#### [EXERCISE OBJECTIVE]
From the records below, copy the lines that include "agent".

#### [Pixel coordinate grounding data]
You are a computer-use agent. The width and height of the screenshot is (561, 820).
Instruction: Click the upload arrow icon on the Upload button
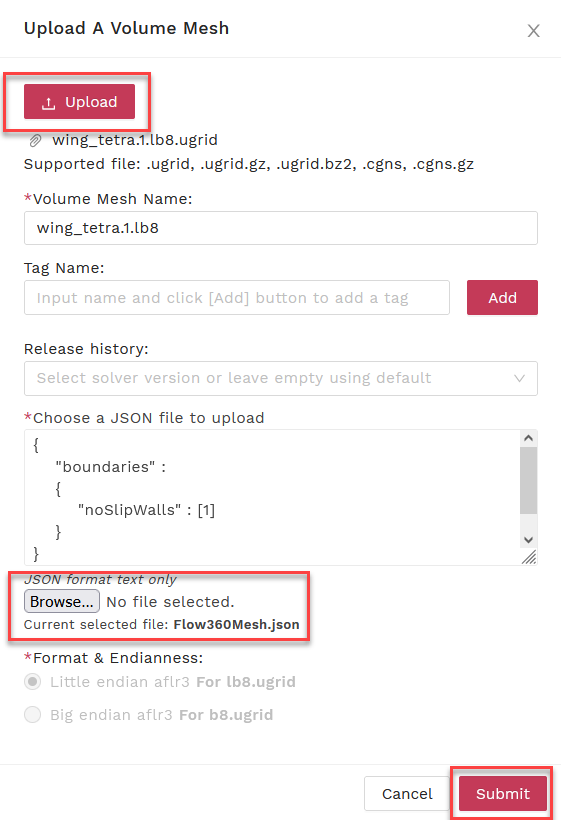(49, 103)
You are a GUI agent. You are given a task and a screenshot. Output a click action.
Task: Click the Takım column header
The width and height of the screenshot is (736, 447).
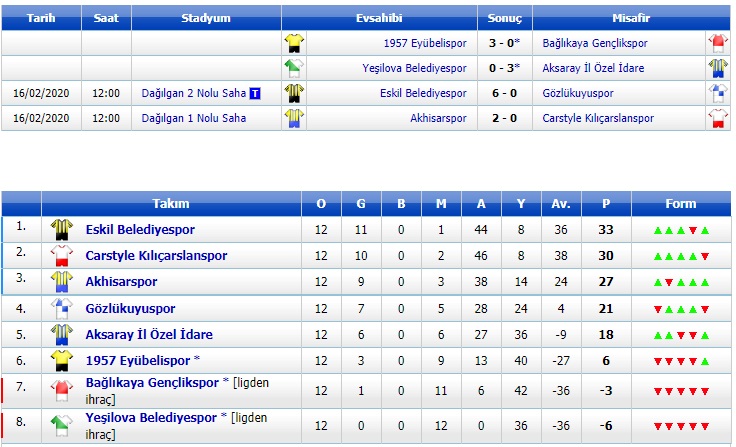click(x=171, y=204)
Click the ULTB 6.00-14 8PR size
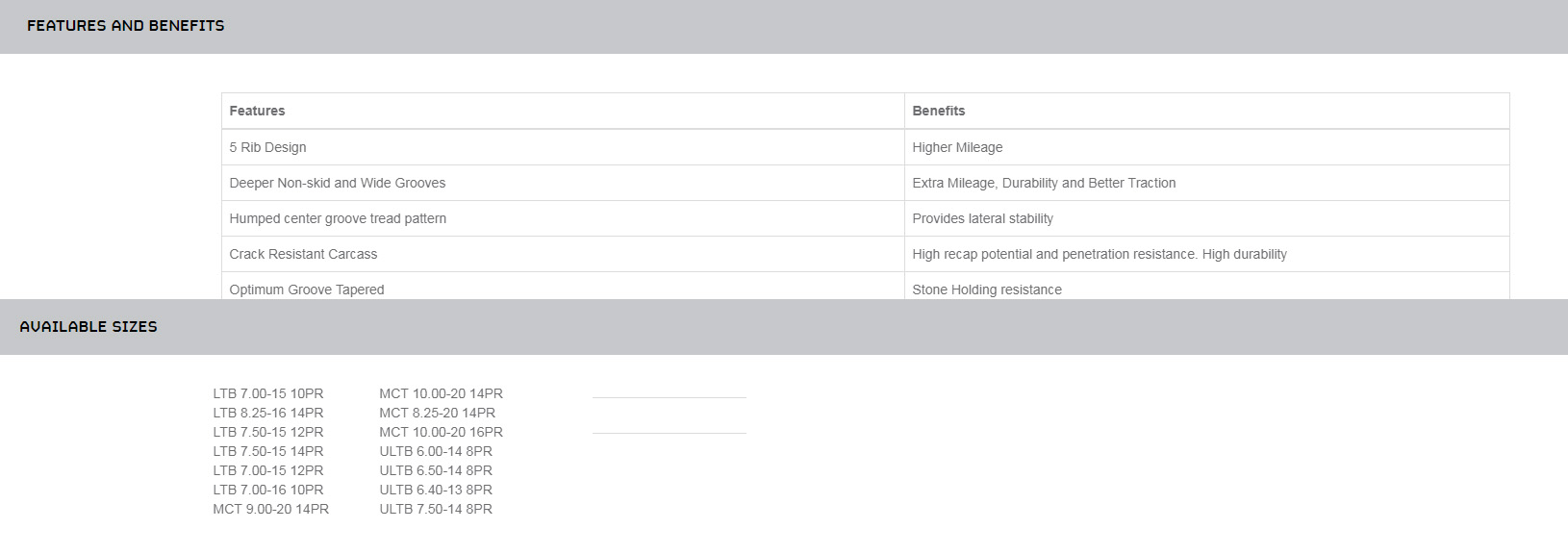Image resolution: width=1568 pixels, height=554 pixels. 436,452
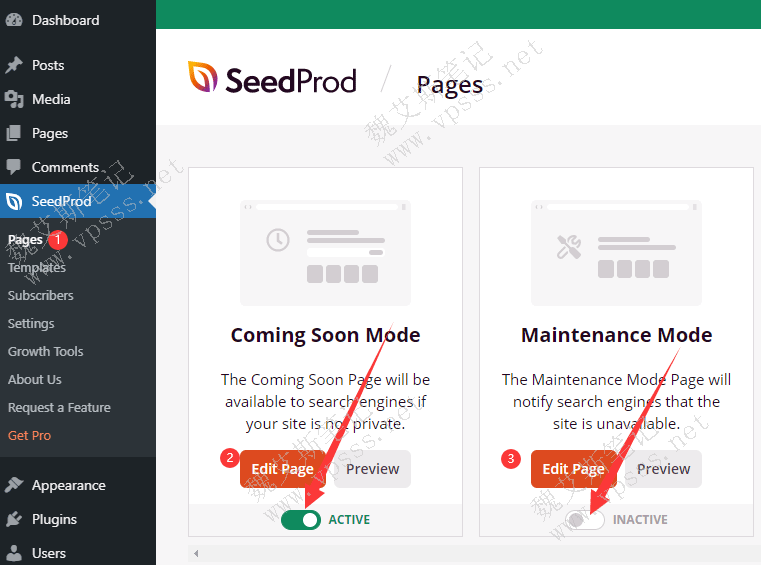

#### [SOLUTION FOR THIS EXERCISE]
You are a computer-use agent. The width and height of the screenshot is (561, 820).
You are a GUI agent. You are given a task and a screenshot. Output a click action.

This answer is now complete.